*** Records for this task ***

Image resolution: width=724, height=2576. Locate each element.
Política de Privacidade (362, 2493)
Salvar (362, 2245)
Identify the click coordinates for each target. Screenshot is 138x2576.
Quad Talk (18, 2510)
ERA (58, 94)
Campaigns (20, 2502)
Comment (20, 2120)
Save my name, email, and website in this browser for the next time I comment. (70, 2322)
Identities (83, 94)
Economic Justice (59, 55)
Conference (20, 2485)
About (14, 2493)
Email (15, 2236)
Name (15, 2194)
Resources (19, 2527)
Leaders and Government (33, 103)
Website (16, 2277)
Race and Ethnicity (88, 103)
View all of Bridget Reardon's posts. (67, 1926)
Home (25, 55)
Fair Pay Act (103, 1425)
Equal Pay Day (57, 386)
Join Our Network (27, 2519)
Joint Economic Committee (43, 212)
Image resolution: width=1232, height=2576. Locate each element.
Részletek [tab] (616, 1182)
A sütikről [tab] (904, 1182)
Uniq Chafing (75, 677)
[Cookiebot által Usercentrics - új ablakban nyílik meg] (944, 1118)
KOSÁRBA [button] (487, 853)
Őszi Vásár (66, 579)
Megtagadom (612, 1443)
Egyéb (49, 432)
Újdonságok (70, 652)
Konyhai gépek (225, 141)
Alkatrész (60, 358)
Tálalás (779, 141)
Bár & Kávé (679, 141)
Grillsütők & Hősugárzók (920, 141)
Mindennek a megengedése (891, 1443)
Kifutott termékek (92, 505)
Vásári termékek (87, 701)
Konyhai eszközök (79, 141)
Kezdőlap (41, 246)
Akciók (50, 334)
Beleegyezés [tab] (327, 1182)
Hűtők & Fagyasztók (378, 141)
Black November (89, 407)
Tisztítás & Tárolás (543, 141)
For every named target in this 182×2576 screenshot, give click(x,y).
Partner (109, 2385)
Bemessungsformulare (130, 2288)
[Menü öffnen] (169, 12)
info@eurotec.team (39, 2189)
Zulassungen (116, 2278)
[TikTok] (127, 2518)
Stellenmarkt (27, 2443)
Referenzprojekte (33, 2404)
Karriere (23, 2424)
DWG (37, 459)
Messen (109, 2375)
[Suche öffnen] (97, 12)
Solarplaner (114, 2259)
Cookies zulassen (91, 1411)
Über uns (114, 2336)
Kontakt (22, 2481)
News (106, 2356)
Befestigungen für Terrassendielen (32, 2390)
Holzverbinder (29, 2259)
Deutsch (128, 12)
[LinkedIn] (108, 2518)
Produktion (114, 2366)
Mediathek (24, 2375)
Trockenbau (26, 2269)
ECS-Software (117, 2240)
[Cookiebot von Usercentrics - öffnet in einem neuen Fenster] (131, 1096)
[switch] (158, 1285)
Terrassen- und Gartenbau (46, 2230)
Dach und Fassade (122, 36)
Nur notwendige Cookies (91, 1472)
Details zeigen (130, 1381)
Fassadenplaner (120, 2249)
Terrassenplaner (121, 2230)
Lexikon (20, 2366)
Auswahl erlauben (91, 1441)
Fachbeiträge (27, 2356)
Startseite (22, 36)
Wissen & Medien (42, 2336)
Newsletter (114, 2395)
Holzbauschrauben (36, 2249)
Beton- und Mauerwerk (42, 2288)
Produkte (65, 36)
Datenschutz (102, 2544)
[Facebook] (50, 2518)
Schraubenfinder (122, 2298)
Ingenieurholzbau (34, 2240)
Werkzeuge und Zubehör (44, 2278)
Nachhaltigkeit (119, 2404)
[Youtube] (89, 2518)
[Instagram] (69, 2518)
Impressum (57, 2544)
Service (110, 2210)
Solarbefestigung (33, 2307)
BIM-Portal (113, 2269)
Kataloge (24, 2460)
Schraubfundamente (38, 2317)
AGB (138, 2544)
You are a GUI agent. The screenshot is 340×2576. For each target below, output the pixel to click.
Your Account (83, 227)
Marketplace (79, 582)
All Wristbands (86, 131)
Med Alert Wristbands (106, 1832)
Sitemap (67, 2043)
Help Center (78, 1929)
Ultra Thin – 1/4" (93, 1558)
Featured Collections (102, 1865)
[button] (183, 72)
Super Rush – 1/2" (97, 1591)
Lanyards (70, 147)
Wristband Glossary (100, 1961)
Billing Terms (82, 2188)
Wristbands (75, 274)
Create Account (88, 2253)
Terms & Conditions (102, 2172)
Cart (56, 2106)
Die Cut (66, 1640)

*** End of Records for this task ***

[Exercise requirements]
Your task is to restate all of the records above word for word.

[Result of the task]
Image resolution: width=724, height=2576. Locate each element.
Política de Privacidade (362, 2493)
Salvar (362, 2245)
Identify the click coordinates for each target. Screenshot is 138x2576.
Quad Talk (18, 2510)
ERA (58, 94)
Campaigns (20, 2502)
Comment (20, 2120)
Save my name, email, and website in this browser for the next time I comment. (70, 2322)
Identities (83, 94)
Economic Justice (59, 55)
Conference (20, 2485)
About (14, 2493)
Email (15, 2236)
Name (15, 2194)
Resources (19, 2527)
Leaders and Government (33, 103)
Website (16, 2277)
Race and Ethnicity (88, 103)
View all of Bridget Reardon's posts. (67, 1926)
Home (25, 55)
Fair Pay Act (103, 1425)
Equal Pay Day (57, 386)
Join Our Network (27, 2519)
Joint Economic Committee (43, 212)
Image resolution: width=1232, height=2576. Locate each element.
Részletek [tab] (616, 1182)
A sütikről [tab] (904, 1182)
Uniq Chafing (75, 677)
[Cookiebot által Usercentrics - új ablakban nyílik meg] (944, 1118)
KOSÁRBA [button] (487, 853)
Őszi Vásár (66, 579)
Megtagadom (612, 1443)
Egyéb (49, 432)
Újdonságok (70, 652)
Konyhai gépek (225, 141)
Alkatrész (60, 358)
Tálalás (779, 141)
Bár & Kávé (679, 141)
Grillsütők & Hősugárzók (920, 141)
Mindennek a megengedése (891, 1443)
Kifutott termékek (92, 505)
Vásári termékek (87, 701)
Konyhai eszközök (79, 141)
Kezdőlap (41, 246)
Akciók (50, 334)
Beleegyezés [tab] (327, 1182)
Hűtők & Fagyasztók (378, 141)
Black November (89, 407)
Tisztítás & Tárolás (543, 141)
For every named target in this 182×2576 screenshot, give click(x,y).
Partner (109, 2385)
Bemessungsformulare (130, 2288)
[Menü öffnen] (169, 12)
info@eurotec.team (39, 2189)
Zulassungen (116, 2278)
[TikTok] (127, 2518)
Stellenmarkt (27, 2443)
Referenzprojekte (33, 2404)
Karriere (23, 2424)
DWG (37, 459)
Messen (109, 2375)
[Suche öffnen] (97, 12)
Solarplaner (114, 2259)
Cookies zulassen (91, 1411)
Über uns (114, 2336)
Kontakt (22, 2481)
News (106, 2356)
Befestigungen für Terrassendielen (32, 2390)
Holzverbinder (29, 2259)
Deutsch (128, 12)
[LinkedIn] (108, 2518)
Produktion (114, 2366)
Mediathek (24, 2375)
Trockenbau (26, 2269)
ECS-Software (117, 2240)
[Cookiebot von Usercentrics - öffnet in einem neuen Fenster] (131, 1096)
[switch] (158, 1285)
Terrassen- und Gartenbau (46, 2230)
Dach und Fassade (122, 36)
Nur notwendige Cookies (91, 1472)
Details zeigen (130, 1381)
Fassadenplaner (120, 2249)
Terrassenplaner (121, 2230)
Lexikon (20, 2366)
Auswahl erlauben (91, 1441)
Fachbeiträge (27, 2356)
Startseite (22, 36)
Wissen & Medien (42, 2336)
Newsletter (114, 2395)
Holzbauschrauben (36, 2249)
Beton- und Mauerwerk (42, 2288)
Produkte (65, 36)
Datenschutz (102, 2544)
[Facebook] (50, 2518)
Schraubenfinder (122, 2298)
Ingenieurholzbau (34, 2240)
Werkzeuge und Zubehör (44, 2278)
Nachhaltigkeit (119, 2404)
[Youtube] (89, 2518)
[Instagram] (69, 2518)
Impressum (57, 2544)
Service (110, 2210)
Solarbefestigung (33, 2307)
BIM-Portal (113, 2269)
Kataloge (24, 2460)
Schraubfundamente (38, 2317)
AGB (138, 2544)
You are a GUI agent. The screenshot is 340×2576. For each target below, output the pixel to click.
Your Account (83, 227)
Marketplace (79, 582)
All Wristbands (86, 131)
Med Alert Wristbands (106, 1832)
Sitemap (67, 2043)
Help Center (78, 1929)
Ultra Thin – 1/4" (93, 1558)
Featured Collections (102, 1865)
[button] (183, 72)
Super Rush – 1/2" (97, 1591)
Lanyards (70, 147)
Wristband Glossary (100, 1961)
Billing Terms (82, 2188)
Wristbands (75, 274)
Create Account (88, 2253)
Terms & Conditions (102, 2172)
Cart (56, 2106)
Die Cut (66, 1640)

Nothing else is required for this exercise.